Kolkata: According to reports, the authorities have found the black box which can shed light on why the Air India flight crashed in Ahmedabad. The device was reportedly found on the roof of the doctors’ hostel that the aircraft hit. A team of the Aircraft Accident Investigation Bureau (AAIB) helped by Gujarat government’s 40 personnel found the black box.
On June 12, an Air India flight operating from Ahmedabad to London crashed shortly after its take off from Sardar Vallabhbhai Patel International Airport. The Boeing 787-8 Dreamliner aircraft had 230 passengers and 12 crew members, totaling 242 people on board, out of which only one person has survived as per reports.
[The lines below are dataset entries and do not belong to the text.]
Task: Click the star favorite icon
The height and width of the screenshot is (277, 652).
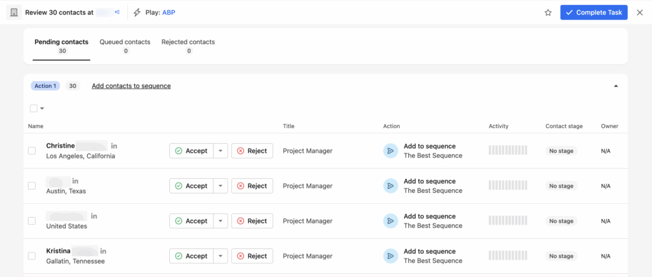Action: (x=548, y=13)
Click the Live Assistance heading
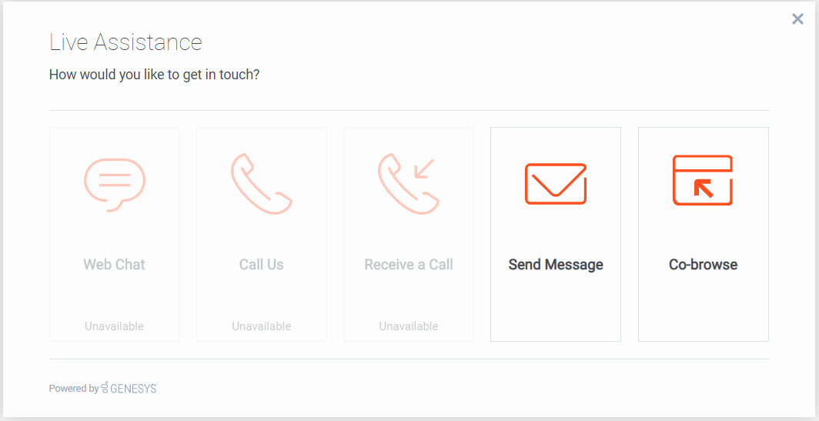This screenshot has height=421, width=819. pos(125,42)
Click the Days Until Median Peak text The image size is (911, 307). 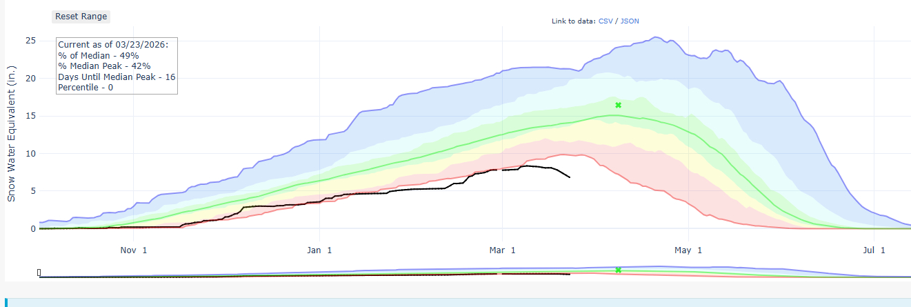[x=116, y=77]
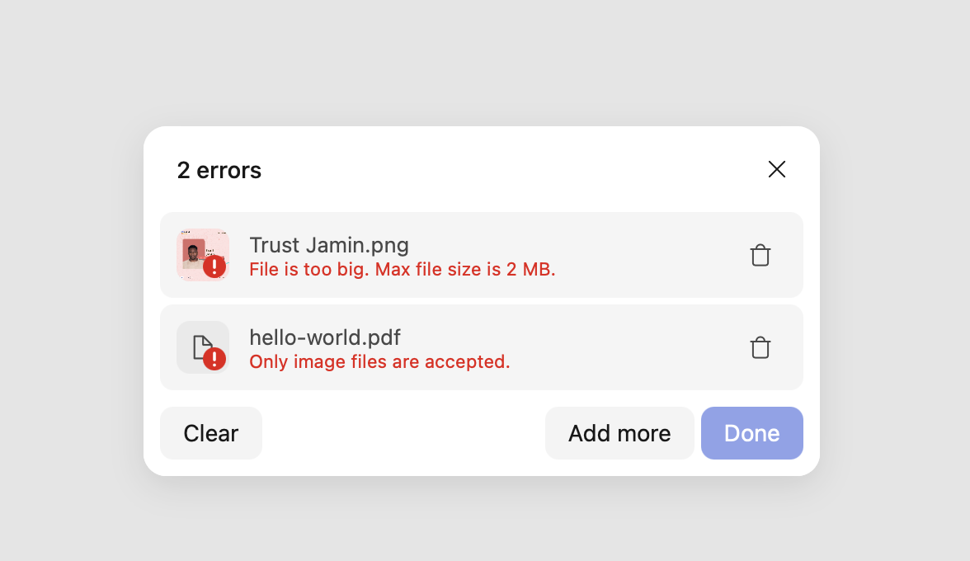Click the Trust Jamin.png file name
This screenshot has height=561, width=970.
click(x=329, y=245)
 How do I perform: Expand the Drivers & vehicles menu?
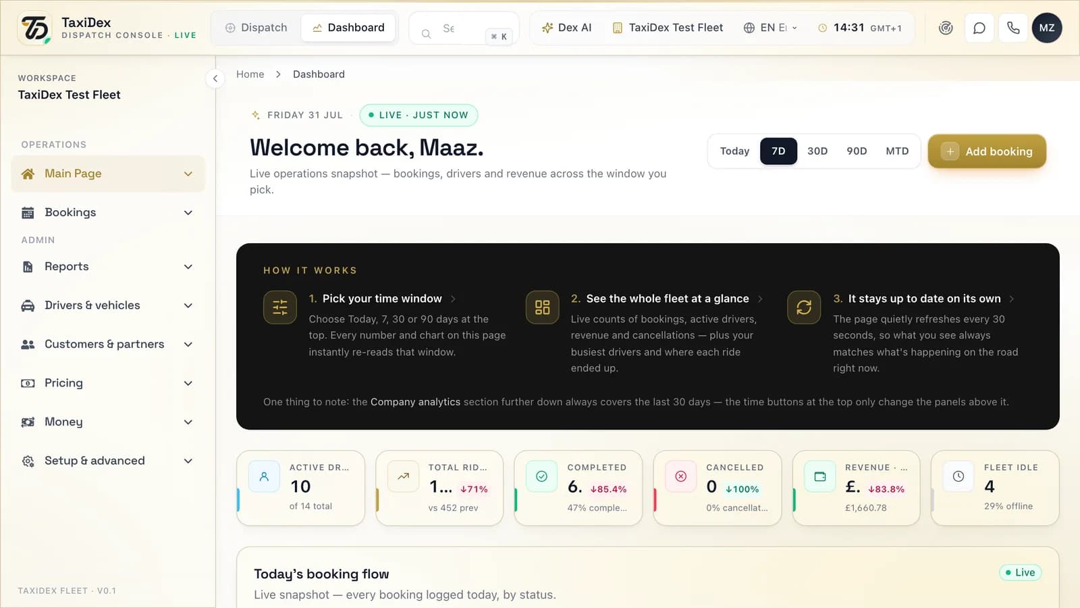pos(108,305)
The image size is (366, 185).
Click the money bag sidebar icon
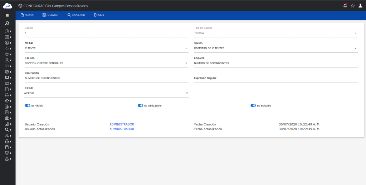pos(7,158)
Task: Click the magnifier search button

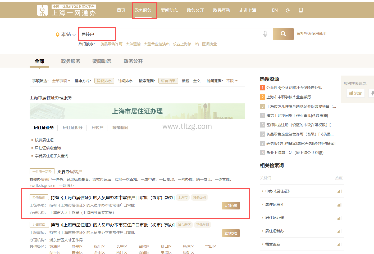Action: click(283, 34)
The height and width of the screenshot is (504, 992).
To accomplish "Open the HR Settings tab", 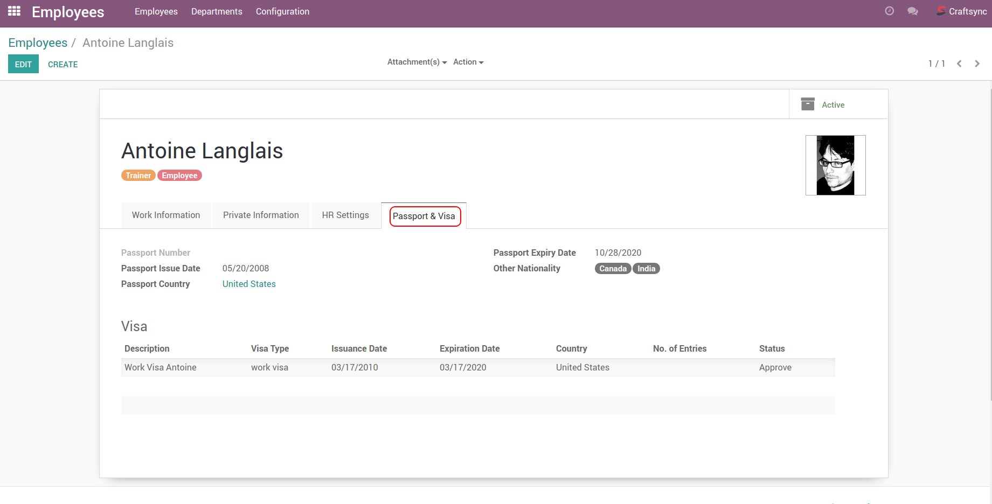I will (345, 215).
The plane departed from Ahmedabad airport at 1.17pm and was scheduled to arrive in London at 6.09pm. However, it went down moments after take-off, crashing into a densely populated neighborhood close to the airport.
What is a black box?
A black box is a crucial part of an aircraft. It is a small machine that records an aircraft’s information during its operation. A sort of flight recorder, the black box originated in the early 1950s and it made in a way to withstand explosions, fire, water pressure, and high-speed crashes.
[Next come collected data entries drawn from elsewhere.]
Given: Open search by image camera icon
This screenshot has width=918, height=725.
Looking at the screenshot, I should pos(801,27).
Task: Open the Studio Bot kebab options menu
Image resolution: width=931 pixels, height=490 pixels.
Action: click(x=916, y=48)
The invention of black box is attributed to Australian scientist David Ronald de Mey Warren and it is used to reveal the reason behind the crash of an airplane. Normally, a black box consists of two recorders, a cockpit voice recorder for pilot voices and cockpit sounds, and a separate flight data recorder which logs critical technical parameters including altitude, speed, engine thrust, and flight path data.
There have been case when a plane has crashed into water bodies. Hence, to make the black boxes discoverable when underwater, they consist a beacon that sends out ultrasound signals for 30 days. There are four parts inside a black box, including underwater locator beacon, an interface to facilitate recording and playback, the recording chip on a circuit board and a memory unit that can survive crash and withstand a force equivalent to 3,400 times the force of gravity.
Black box helps investigators unravel the events that lead to a crash. It gives everyone an idea of what happened in the cockpit and across aircraft systems. It acts like a DNA evidence in criminal cases and gives a definitive, unbiased testimony of the incident.